Now the organisation is looking for other ways to connect growers with consumers. They launched the Good Farmer Fund as an emergency relief to help farmers in their market system get through times of crisis. 

Pick-up points
Growers delivering their produce directly to consumers report an increase in demand, yet even they have to adjust their business model. The team with Lufa Farms has to deal with the shut-down of pick-up points for example. The company is known for their broad network of pick-up points. "To help counteract the food desert problematic, where grocery stores are scarce or missing. They also serve as an efficient means of delivering all those baskets collectively to Lufavores, and promote local neighbourhood economy and vitality." Yet the demand for their produce seems to remain high. 

Also growers with a store at their farm will have to deal with the virus. "We have made the very difficult decision to temporarily close our store to walk-in guests effective today, March 18th. I can’t believe I’m having to write this as we prepare for spring, a time for getting outdoors and coming to the greenhouse. But, it’s an easy decision for us to make, putting the health of our staff and you, first," the team with strawberry grower & plant market Heemans say. In addition to their flowers and plants, they also supply their own strawberries during the summer and fresh produce from other nearby growers. "At this moment Heeman’s mission to be your local connection to flowers, flavour and fun does not change. This is why effectively immediately we are launching two new initiatives, online shopping and kerrbside pick-up. Our team is working round the clock to add the plants, products and beverages you love from Heeman’s to our online store." 

Local growers
So what to do when you are one of the local growers? Purdue University has launched a guide for local producers to navigate the outbreak. Focused on the Indiana market, this one could be useful for growers in more places. "Although the regular farmers’ market season is still six to seven weeks away, there exists significant potential that these markets will be postponed or potentially canceled", they say.

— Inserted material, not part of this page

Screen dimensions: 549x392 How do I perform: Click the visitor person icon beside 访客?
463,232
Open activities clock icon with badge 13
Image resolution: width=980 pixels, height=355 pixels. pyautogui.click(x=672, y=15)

"Additionally, many of your businesses may derive income from sales to restaurants — which recently shifted to takeout or delivery orders only under a government mandate. Further restrictions, cancellations and closings related to COVID-19 also could have a major impact on demand for your products. This means you must become proactive in connecting with your customers. People will still want to eat fresh fruits and vegetables, animal proteins such as meat, eggs, and dairy, and value-added food products, and they will still want to purchase flowers and vegetable seedlings."

In their guide, they offer ideas on changing the business model, meeting the needs of the market and reaching your customer base without increasing potential exposure to COVID-19 as well as continuing to generate income during this difficult period. Although some are mainly focused on the Indiana market, it might be an inspiration for all.